## start
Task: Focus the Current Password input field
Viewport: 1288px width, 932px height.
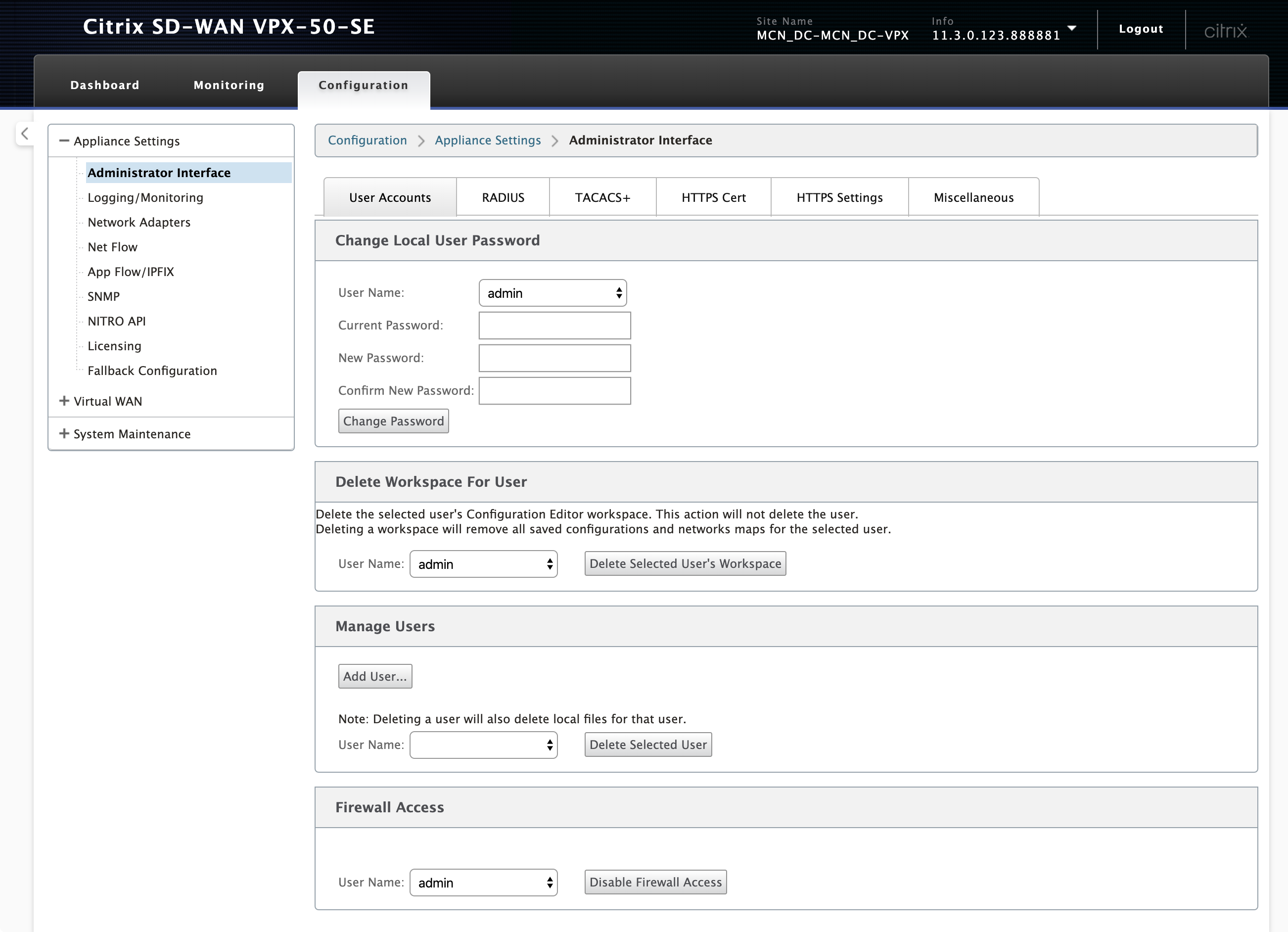Action: [x=554, y=326]
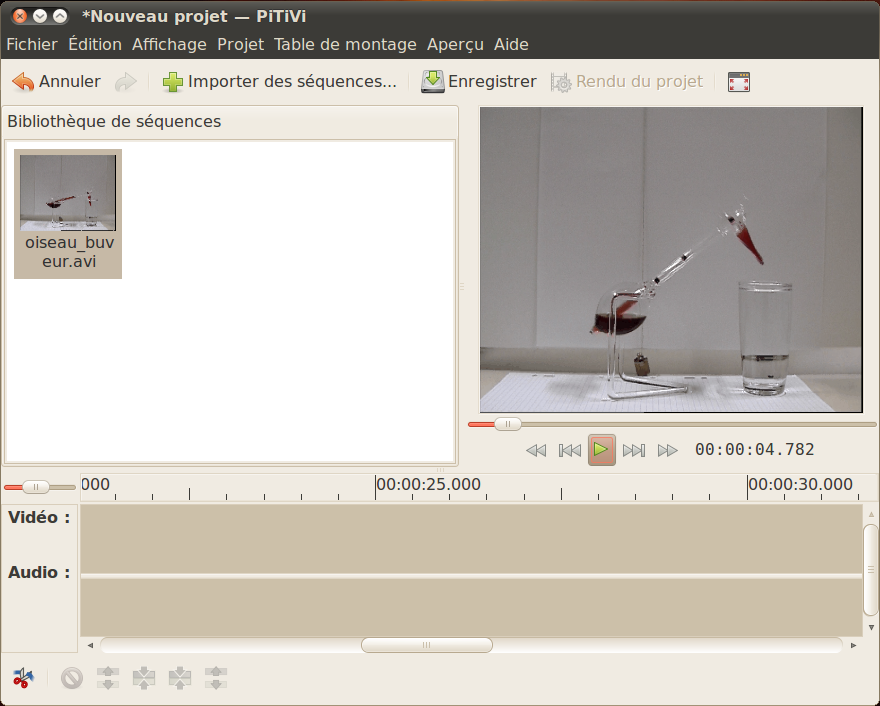Click the Enregistrer save icon
The width and height of the screenshot is (880, 706).
(432, 82)
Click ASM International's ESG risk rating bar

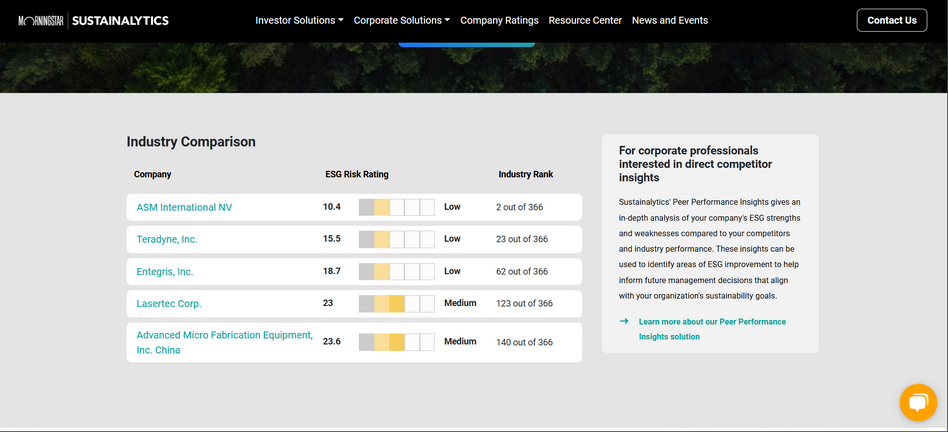[396, 207]
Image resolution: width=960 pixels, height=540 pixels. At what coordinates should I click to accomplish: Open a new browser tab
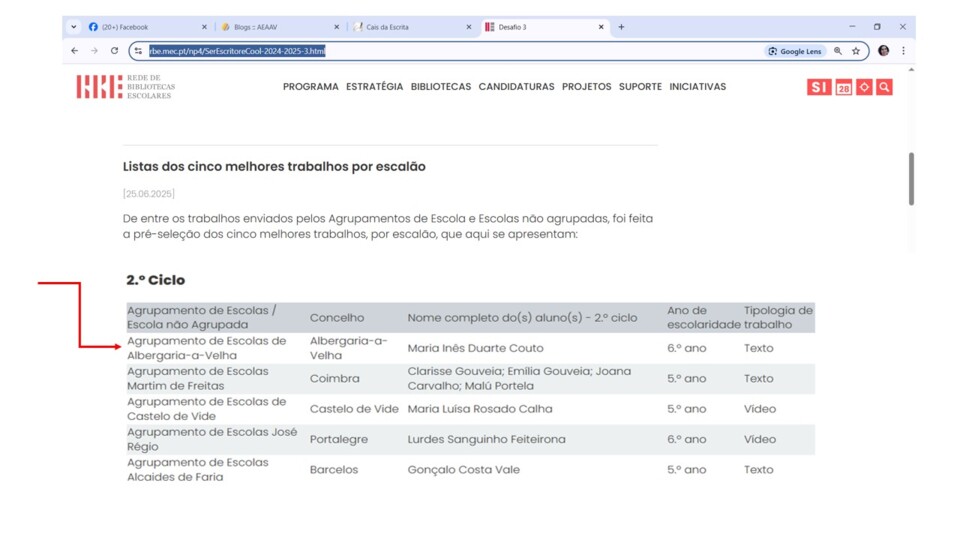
## end
*To do:* Can you write out all of the lines above again with "browser tab" switched to "browser window" and everything else unchanged? Leave the pictures out.

*Written response:*
Task: Focus the Current Password input field
Viewport: 1288px width, 932px height.
Action: [x=554, y=326]
Click the Enregistrer save icon
The width and height of the screenshot is (880, 706).
(432, 82)
Click ASM International's ESG risk rating bar

[396, 207]
Image resolution: width=960 pixels, height=540 pixels. At what coordinates should I click to accomplish: Open a new browser window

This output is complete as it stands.